Hello, I'm sorry for what you're going through. My story has a number of similarities with yours. I started losing my hearing in my left ear in my early 50s and it rapidly got to the point it was no help at all, but the right ear continued to be stable for a long time. I'm not sure when the tinnitus started, but certainly as the hearing got worse. Fast forward to my very early sixties and I suffered severe bouts of vertigo for two years and began losing the hearing in my right ear as well. I struggled on to retirement age (I was a teacher, teaching internationally in Egypt) and have now lost almost all my hearing in both ears. I could have almost written your second paragraph myself.

I seem to still be concentrating OK but it is so tiring all the time. Ironically I'm sleeping better than I ever did before. My cop out was 'a virus'. I wasn't helped by the fact that all of this happened in either Japan or Egypt. I'm not saying their health care was bad, in many ways it was very thorough, but the school nurse in Egypt was convinced I had a heart condition so I underwent all sorts of tests, all of which came back perfect as I knew they would, even though by this time I was making mutterings about Ménière's disease. It took me until 2021 to get a diagnosis after I had retired and was seen in the States, and had another severe drop in hearing. And this year I've had another to get me to the point I'm at now. Most of the worst of this was going on at the beginning of the pandemic. Bad timing!

I can't hear much of what men say at all, with or without hearing aids, and that includes my husband which is very frustrating, for him as well. Sound is generally distorted, I gave up watching television or listening to music years ago.

I was tested for a Cochlear Implant in 2021 and didn't make the cut as medicare had a high threshold at that time (relaxed a year later) but was tested again a couple of months ago and definitely qualify as things are considerably worse now. Unlike you I can't wait to get the implant in December. I have done a lot of reading, spoken to a friend of a friend who is bilaterally implanted and I have also in my teaching career taught children with implants and seen how that works for them. I know it's going to be a lot of hard work after but it really should help my quality of life. I'm still pretty busy but my life has shrunk with this hearing loss and I want it back. There is so much I can't do because I can't hear. These days most of the time the surgeons are able to save the residual hearing and a hybrid implant is used.

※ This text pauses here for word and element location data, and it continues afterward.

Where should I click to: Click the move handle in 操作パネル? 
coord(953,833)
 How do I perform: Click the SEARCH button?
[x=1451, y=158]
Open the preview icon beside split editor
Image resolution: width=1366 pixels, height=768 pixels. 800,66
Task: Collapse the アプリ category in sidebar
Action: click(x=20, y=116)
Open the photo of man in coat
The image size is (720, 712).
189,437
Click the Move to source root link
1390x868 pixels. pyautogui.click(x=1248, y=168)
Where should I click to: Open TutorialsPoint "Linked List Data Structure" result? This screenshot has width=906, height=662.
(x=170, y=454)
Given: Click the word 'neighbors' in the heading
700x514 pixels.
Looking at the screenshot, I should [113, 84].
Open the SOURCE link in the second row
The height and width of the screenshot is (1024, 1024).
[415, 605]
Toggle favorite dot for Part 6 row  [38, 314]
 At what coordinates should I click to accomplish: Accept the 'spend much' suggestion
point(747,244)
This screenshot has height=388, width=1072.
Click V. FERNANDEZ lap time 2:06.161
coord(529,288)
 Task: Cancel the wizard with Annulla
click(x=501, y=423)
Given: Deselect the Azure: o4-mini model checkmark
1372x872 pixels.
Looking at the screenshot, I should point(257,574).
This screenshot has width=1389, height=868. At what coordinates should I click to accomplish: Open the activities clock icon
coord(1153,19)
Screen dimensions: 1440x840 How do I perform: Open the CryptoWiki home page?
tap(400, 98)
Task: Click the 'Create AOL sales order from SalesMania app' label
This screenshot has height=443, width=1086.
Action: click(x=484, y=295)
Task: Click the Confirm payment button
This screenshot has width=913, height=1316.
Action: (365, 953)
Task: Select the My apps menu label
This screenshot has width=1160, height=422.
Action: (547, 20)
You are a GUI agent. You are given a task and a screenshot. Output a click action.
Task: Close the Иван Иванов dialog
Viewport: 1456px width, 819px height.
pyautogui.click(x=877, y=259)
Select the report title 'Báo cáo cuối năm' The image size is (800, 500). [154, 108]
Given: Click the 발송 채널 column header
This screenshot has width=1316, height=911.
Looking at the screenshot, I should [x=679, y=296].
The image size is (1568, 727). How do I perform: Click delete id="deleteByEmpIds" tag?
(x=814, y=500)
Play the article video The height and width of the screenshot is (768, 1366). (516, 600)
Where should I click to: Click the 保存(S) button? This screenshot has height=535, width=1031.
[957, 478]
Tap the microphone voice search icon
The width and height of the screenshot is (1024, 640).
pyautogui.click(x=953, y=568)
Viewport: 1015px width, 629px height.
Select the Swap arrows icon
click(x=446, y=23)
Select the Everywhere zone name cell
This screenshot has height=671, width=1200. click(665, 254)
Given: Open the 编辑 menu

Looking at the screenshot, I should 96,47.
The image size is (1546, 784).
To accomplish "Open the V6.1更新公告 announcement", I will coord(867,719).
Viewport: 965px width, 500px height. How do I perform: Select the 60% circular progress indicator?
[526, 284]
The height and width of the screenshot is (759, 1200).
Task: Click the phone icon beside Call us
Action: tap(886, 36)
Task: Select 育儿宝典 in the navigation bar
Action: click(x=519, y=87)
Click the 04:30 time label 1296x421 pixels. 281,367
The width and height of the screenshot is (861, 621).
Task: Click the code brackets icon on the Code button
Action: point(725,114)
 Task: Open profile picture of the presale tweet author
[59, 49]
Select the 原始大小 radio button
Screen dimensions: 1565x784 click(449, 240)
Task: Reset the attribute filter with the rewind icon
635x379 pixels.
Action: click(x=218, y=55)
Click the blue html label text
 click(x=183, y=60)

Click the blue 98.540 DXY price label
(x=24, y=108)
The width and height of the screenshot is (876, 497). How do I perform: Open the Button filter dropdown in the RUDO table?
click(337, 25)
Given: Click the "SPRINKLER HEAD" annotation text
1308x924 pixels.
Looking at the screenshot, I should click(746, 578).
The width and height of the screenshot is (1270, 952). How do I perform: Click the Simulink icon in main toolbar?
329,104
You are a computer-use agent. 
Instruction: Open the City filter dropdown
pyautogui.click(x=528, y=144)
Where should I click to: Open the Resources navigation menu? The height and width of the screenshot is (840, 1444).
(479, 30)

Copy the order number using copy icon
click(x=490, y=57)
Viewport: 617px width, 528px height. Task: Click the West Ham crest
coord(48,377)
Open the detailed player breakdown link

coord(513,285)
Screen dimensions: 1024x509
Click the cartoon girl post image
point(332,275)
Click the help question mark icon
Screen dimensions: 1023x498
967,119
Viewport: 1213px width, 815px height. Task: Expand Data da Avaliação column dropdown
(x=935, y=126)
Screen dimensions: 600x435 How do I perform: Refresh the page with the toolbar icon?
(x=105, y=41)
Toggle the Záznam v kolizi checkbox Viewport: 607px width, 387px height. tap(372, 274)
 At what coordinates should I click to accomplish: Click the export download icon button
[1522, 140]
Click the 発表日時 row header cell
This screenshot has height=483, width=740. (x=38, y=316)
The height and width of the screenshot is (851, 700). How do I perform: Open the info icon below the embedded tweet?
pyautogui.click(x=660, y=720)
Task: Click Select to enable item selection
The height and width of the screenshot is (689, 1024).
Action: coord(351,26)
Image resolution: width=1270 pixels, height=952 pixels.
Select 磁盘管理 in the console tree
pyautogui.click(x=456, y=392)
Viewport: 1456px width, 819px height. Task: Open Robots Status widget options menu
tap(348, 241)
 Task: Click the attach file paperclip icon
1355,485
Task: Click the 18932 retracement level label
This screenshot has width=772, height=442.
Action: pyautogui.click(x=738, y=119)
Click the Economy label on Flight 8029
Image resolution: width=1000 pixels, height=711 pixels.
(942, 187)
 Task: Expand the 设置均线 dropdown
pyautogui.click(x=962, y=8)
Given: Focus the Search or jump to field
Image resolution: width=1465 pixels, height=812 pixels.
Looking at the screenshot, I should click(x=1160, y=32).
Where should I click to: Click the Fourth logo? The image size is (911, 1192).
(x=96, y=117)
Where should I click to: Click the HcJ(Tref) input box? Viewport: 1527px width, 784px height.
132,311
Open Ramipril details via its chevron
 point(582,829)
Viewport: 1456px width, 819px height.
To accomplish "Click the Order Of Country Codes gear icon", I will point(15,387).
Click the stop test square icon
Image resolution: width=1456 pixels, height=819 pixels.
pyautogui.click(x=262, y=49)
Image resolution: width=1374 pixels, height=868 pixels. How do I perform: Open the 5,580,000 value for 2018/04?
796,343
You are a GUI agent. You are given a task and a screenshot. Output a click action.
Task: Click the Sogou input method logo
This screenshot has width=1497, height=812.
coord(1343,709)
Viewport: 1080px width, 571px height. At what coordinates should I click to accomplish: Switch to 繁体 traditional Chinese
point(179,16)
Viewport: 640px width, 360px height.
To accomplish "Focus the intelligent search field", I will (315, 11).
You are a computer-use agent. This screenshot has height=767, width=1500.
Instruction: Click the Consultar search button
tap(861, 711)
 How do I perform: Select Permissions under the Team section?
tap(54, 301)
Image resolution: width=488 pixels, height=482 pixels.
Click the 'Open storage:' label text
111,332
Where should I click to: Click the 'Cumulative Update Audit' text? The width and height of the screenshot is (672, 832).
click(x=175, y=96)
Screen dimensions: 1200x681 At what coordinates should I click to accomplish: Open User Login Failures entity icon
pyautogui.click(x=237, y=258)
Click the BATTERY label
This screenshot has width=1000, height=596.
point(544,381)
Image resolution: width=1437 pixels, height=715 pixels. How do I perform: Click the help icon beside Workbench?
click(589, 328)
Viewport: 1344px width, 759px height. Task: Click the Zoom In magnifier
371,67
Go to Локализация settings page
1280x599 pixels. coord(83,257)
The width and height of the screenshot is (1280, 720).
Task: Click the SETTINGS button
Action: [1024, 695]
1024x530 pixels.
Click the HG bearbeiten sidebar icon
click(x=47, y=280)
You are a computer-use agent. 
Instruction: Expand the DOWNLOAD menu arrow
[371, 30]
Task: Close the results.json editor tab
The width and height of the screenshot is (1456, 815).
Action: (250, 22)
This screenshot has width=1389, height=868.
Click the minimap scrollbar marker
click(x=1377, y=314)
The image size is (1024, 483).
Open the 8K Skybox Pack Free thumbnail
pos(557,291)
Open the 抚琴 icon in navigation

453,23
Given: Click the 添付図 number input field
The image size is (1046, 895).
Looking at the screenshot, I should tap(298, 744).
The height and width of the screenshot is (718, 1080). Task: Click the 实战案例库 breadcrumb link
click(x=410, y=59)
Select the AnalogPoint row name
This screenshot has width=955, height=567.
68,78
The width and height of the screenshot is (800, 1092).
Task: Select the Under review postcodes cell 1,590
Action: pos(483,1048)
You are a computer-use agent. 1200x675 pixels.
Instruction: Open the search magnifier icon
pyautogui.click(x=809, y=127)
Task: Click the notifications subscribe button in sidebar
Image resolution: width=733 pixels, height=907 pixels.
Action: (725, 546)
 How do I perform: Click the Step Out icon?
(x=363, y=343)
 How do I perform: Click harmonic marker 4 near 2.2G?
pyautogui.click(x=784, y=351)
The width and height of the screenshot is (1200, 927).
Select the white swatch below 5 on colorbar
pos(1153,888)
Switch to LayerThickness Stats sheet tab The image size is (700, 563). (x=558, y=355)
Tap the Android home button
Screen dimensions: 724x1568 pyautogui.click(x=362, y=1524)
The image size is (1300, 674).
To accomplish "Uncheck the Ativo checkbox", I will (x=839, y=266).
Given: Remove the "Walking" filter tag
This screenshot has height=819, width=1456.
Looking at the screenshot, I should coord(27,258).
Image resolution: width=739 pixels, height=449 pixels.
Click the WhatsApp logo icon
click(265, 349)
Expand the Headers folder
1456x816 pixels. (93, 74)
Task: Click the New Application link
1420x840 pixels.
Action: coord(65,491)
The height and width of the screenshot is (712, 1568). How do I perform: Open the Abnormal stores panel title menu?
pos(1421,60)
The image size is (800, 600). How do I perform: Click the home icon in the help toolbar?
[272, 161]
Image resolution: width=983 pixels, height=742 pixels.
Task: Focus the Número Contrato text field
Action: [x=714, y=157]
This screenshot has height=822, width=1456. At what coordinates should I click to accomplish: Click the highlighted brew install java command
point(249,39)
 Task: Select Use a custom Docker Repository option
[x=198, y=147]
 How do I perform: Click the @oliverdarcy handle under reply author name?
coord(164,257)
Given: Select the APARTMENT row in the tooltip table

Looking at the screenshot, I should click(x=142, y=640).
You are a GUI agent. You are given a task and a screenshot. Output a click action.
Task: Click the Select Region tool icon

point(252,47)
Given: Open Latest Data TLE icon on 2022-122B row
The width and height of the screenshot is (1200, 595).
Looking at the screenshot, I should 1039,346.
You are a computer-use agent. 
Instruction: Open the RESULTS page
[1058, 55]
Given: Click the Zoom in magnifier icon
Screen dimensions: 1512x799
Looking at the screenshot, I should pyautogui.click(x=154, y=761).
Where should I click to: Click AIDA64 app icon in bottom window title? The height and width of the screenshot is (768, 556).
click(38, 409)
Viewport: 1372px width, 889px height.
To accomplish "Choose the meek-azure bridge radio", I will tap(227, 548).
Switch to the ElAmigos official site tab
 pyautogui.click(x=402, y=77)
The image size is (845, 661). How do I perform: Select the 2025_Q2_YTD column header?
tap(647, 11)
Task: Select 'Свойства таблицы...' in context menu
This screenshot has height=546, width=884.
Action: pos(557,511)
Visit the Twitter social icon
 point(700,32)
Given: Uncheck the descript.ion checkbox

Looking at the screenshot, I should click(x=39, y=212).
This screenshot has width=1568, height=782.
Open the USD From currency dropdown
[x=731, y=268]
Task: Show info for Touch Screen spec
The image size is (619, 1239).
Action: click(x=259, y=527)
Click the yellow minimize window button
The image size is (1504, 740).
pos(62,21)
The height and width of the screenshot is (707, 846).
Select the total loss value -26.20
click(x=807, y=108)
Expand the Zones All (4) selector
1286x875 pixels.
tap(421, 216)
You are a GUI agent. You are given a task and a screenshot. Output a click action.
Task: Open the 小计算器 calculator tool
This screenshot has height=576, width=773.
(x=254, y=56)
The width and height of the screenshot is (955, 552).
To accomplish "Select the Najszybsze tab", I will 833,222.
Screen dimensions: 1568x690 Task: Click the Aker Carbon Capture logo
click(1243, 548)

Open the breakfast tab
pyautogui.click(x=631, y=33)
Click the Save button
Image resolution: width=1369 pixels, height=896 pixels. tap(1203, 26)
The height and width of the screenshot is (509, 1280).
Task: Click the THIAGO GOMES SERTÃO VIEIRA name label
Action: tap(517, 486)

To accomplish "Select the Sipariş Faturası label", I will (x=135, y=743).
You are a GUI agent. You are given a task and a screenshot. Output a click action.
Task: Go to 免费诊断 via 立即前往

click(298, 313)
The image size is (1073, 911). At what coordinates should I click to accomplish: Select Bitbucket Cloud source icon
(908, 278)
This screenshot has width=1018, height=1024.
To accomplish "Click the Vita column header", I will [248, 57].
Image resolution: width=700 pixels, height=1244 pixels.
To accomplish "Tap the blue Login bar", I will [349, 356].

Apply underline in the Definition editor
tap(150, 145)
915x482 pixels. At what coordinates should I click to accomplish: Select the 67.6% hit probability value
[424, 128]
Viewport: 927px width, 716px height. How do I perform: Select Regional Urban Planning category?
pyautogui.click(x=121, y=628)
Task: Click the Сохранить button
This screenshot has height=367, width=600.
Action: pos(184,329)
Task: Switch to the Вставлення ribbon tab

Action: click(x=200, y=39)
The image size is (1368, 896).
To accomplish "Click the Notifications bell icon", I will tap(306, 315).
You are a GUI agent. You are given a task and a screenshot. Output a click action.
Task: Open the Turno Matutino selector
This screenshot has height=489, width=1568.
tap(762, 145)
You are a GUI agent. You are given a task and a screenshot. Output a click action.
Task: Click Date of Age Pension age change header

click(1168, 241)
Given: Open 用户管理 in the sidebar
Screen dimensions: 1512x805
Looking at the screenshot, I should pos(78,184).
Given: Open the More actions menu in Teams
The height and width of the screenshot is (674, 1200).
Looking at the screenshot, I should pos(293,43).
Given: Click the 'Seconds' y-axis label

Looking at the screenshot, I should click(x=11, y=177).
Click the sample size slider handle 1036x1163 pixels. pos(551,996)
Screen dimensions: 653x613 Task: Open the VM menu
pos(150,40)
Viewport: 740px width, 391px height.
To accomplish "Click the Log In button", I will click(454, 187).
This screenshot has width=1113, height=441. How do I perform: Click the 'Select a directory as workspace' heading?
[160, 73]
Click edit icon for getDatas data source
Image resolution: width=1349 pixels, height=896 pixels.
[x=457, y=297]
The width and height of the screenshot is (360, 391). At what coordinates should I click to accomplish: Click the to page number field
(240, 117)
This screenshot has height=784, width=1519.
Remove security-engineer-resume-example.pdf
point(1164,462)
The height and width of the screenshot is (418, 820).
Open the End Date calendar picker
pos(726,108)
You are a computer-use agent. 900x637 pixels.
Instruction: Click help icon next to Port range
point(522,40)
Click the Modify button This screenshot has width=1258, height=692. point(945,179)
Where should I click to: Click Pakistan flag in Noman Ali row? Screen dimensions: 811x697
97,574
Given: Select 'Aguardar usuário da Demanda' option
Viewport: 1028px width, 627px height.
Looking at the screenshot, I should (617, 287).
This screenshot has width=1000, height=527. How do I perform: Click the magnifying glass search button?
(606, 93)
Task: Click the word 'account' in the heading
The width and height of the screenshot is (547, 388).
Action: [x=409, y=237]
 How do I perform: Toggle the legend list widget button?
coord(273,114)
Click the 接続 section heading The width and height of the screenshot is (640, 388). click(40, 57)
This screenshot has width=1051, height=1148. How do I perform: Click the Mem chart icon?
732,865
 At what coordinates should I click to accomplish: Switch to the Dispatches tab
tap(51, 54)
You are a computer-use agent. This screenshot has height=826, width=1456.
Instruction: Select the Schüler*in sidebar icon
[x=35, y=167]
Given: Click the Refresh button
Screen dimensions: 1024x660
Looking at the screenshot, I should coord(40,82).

My understanding is that the Cochlear 8, which I will be getting, can be used just as an implant, or if residual hearing remains an in the ear dome section is added to aid hearing.

I'm assuming that for you Meniere's has been mentioned and ruled out? You didn't mention vertigo and that's a big indicator, but so are one sided hearing loss initially which may later move to the other ear, and tinnitus. And lower frequency hearing loss is typical of Meniere's as well. Of the four classic symptoms you've mentioned two - the other two being the vertigo and a feeling of fullness in the ears.

I have multiple tinnitus sounds and like you I worry when it goes to a high pitched whistle in case it stays. Yesterday I got a new low hum which lasted a few hours but then I noticed it was back to 'normal'. My tinnitus is distracting, annoying, etc but I am lucky that if I get really focussed on something I can forget about it for a while. Although it's always there it just doesn't really register.